[About this exercise] Consider the entries below. Count the lines holding the string "computer" and state the number only.

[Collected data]
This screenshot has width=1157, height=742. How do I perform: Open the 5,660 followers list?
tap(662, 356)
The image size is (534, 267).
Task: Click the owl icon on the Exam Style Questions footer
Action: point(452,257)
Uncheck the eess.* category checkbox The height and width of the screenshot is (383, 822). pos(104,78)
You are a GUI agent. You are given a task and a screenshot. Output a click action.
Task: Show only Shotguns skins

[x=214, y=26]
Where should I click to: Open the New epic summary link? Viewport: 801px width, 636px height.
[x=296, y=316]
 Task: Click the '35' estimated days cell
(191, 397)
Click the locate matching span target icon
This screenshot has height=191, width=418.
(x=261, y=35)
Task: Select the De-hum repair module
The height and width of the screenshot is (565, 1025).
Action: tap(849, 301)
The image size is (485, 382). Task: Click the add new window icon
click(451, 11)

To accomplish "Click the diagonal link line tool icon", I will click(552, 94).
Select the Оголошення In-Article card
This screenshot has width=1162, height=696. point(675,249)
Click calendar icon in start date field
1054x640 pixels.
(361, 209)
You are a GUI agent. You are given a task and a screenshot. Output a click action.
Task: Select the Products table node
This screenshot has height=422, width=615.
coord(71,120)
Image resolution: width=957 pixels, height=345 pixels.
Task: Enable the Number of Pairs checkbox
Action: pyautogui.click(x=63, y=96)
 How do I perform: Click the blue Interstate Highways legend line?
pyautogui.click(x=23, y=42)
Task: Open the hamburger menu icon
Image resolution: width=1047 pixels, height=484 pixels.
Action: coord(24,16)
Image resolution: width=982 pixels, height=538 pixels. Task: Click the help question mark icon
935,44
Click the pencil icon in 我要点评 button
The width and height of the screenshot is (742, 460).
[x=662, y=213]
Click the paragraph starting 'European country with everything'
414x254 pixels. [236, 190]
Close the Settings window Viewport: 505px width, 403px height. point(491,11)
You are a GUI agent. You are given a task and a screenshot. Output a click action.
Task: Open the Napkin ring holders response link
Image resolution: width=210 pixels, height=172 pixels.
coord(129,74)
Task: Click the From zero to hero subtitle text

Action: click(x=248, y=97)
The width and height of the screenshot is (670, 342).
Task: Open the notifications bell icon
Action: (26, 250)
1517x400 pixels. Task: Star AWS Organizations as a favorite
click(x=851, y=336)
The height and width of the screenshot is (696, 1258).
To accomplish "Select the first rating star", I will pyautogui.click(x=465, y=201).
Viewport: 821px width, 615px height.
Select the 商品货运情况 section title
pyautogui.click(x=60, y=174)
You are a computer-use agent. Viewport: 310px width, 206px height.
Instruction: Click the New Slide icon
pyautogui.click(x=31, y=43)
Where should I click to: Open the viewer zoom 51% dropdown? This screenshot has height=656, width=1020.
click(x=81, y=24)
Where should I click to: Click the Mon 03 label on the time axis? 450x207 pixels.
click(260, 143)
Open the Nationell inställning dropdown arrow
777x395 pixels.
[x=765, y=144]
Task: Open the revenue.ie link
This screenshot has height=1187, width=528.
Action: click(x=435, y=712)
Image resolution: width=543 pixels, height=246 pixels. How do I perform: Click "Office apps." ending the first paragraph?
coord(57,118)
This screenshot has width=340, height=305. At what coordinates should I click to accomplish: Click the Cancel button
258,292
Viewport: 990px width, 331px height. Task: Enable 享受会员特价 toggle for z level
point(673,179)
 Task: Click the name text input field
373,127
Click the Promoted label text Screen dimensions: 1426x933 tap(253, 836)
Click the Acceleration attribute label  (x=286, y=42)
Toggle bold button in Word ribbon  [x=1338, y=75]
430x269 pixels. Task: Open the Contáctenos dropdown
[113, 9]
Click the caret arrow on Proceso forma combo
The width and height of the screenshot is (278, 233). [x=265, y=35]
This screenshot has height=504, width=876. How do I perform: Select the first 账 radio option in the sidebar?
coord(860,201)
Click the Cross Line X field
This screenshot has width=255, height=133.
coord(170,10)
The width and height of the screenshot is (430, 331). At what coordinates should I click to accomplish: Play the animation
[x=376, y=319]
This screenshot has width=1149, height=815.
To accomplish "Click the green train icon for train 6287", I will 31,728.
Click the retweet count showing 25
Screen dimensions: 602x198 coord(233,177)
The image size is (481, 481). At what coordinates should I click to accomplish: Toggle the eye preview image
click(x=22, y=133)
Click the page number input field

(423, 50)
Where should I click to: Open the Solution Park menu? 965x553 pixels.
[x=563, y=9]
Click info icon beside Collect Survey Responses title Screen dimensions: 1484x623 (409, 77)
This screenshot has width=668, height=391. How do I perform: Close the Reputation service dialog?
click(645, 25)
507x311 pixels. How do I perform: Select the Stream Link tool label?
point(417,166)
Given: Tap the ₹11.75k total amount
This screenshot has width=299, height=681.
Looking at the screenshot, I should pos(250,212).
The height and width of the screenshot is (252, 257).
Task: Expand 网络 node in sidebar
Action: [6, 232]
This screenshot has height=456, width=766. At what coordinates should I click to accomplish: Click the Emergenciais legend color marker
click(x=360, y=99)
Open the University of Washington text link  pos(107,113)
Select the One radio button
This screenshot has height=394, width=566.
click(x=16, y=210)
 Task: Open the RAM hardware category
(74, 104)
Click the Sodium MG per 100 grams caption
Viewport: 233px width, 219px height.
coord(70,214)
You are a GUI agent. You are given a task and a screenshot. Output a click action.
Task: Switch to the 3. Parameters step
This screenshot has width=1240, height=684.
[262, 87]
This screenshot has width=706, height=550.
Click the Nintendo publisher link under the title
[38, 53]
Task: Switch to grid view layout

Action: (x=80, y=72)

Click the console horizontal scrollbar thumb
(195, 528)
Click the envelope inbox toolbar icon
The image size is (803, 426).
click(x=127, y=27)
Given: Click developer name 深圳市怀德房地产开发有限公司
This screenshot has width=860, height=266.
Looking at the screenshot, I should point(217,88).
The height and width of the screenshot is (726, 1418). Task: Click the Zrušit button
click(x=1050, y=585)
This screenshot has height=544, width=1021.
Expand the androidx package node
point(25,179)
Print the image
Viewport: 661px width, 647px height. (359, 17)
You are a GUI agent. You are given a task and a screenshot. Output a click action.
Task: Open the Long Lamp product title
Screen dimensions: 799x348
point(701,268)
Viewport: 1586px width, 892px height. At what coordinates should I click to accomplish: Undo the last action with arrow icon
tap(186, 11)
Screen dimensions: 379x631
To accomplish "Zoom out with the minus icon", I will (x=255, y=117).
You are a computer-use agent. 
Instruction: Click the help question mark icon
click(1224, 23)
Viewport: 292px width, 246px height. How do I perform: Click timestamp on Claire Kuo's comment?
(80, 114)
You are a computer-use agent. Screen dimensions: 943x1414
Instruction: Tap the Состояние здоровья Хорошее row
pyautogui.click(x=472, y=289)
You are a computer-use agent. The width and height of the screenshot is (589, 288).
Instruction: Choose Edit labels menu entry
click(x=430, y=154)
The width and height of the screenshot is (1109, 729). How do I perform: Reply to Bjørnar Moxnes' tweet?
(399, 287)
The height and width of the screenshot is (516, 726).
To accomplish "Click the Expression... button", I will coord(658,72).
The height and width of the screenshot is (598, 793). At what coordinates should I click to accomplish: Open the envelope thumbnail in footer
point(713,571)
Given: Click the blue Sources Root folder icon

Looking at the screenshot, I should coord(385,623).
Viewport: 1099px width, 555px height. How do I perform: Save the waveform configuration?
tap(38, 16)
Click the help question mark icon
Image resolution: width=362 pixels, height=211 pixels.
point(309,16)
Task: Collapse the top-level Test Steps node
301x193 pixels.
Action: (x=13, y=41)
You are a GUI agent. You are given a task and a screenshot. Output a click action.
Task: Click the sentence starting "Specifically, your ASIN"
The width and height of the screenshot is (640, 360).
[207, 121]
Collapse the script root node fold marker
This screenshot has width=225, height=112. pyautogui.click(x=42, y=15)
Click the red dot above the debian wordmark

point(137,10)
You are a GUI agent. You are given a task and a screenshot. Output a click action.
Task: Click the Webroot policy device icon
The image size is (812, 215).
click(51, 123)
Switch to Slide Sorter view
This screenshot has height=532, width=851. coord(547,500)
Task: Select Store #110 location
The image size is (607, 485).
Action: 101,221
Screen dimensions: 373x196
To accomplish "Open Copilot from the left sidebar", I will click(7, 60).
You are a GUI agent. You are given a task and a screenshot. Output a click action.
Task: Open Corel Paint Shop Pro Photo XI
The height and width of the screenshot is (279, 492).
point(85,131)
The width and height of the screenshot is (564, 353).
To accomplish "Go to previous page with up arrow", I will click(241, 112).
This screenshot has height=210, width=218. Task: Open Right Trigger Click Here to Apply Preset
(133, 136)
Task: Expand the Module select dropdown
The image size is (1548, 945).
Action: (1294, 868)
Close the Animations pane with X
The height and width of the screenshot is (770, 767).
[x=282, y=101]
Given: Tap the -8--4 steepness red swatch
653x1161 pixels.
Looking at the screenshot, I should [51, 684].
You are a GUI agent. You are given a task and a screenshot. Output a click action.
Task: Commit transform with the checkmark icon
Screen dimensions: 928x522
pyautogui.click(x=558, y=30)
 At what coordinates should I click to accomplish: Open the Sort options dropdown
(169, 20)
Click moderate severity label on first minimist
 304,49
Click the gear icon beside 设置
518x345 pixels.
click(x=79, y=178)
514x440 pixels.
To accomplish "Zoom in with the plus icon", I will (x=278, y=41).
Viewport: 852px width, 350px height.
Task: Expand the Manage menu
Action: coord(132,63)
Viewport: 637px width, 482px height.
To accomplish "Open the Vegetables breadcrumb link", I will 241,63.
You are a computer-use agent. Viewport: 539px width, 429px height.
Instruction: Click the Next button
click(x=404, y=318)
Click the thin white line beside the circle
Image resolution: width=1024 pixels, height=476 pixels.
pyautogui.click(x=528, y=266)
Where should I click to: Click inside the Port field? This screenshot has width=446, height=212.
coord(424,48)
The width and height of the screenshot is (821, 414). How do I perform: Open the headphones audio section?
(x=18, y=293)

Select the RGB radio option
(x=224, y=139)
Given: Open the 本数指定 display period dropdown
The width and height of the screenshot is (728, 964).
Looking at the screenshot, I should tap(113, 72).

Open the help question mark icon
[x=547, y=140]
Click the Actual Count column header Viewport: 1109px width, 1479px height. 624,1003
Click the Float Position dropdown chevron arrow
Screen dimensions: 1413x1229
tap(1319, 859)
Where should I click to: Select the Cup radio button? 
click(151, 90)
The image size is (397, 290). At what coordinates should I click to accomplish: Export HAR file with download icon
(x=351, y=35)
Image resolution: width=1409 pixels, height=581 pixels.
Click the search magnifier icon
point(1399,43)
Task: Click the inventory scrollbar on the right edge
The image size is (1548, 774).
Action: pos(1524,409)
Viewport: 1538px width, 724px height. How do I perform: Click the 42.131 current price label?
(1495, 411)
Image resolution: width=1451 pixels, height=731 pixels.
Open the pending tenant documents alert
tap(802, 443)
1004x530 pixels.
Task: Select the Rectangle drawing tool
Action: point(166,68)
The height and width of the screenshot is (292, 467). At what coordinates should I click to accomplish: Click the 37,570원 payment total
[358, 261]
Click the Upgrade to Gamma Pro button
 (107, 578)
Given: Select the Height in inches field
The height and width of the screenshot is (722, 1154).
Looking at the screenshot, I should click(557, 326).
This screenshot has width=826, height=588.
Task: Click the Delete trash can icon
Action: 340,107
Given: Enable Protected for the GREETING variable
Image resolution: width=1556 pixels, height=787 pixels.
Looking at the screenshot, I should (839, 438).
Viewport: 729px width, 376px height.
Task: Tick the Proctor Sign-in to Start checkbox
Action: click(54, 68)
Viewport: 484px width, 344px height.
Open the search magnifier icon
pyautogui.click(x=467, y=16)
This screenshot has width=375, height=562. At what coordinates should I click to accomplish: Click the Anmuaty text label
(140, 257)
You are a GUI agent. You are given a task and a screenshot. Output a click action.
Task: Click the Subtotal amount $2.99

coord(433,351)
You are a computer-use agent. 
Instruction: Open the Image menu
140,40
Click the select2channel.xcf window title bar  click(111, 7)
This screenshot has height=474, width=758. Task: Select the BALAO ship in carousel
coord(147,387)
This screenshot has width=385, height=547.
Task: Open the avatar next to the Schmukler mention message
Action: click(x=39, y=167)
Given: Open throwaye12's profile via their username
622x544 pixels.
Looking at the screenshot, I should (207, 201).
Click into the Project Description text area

[Output below] 6